Work to complete
A. Answer these about the Elasticsearch full text query page, one answer per line, marked the same way:
(i) What five things does the search language let you do?
(ii) What two things does the match query do by default?
(iii) Which two values can be given to the operator parameter?
B. Continue the Elasticsearch full text query page from the point where it stops.
— START Text passage —
Keyboard shortcuts

Press or to navigate between chapters

Press S or / to search in the book

Press ? to show this help

Press Esc to hide this help

Search

Full Text Queries

Query DSL Overview

  • A search language for Elasticsearch
    • query
    • aggregate
    • sort
    • filter
    • manipulate responses
GET blogs/_search
{
    "query": {
        "match": {
            "title": "community team"
        }
    }
}

match Query

  • Returns documents that match a provided text, number, date, or boolean value
  • By default, the match query
    • uses OR logic if multiple terms appear in the search query
    • is case-insensitive

Request:

GET blogs/_search
{
    "query": {
        "match": {
            "title":
                "community team"
        }
    }
}

Response:

"title" : "Meet the team behind the Elastic Community Conference"
"title" : "Introducing Endgame Red Team Automation"
"title" : "Welcome Insight.io to the Elastic Team"
"title" : "Welcome Prelert to the Elastic Team"
. . .

match Query - Using AND Logic

  • The operator parameter
    • defines the logic to interpret text
    • specify OR or AND
GET blogs/_search
{
    "query": {
        "match": {
            "title": {
                "query": "community team",
                "operator": "and"
— END Text passage —
— START Data block —
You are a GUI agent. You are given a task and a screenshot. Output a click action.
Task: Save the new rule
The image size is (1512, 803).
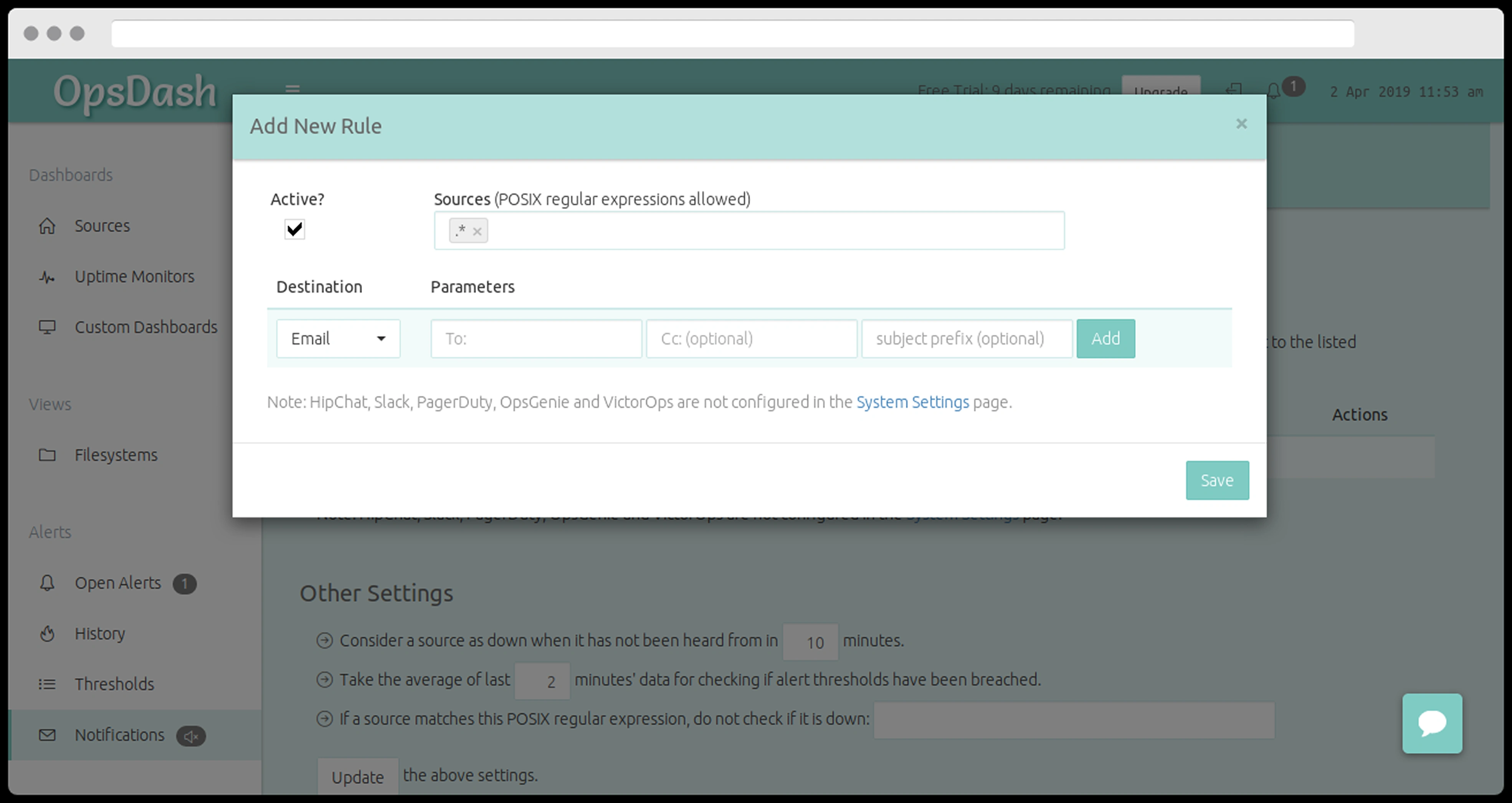point(1217,480)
— END Data block —
Task-by-task outputs
A.
(i) Query, aggregate, sort, filter, and manipulate responses.
(ii) It uses OR logic if multiple terms appear in the search query, and it is case-insensitive.
(iii) OR or AND.

B.
            }
        }
    }
}

match Query - Return More Relevant Results

  • The OR or AND options might be too wide or too strict
  • Use the minimum_should_match parameter
    • specifies the minimum number of clauses that must match
    • trims the long tail of less relevant results
GET blogs/_search
{
    "query": {
        "match": {
            "title": {
                "query": "elastic community team",
                "minimum_should_match": 2
            }
        }
    }
}

match Query - Searching for Terms

  • The match query does not consider
    • the order of terms
    • how far apart the terms are

Request:

GET blogs/_search
{
    "query": {
        "match": {
            "title": {
                "query": "community team",
                "operator": "and"
        }
    }
}

Response:

"title" : "Meet the team behind the Elastic
Community Conference"

match_phrase Query

  • The match_phrase searches for the exact sequence of terms specified in the query
    • terms in the phrase must appear in the exact order
    • use the slop parameter to specify how far apart terms are allowed for it to be considered a match (default is 0)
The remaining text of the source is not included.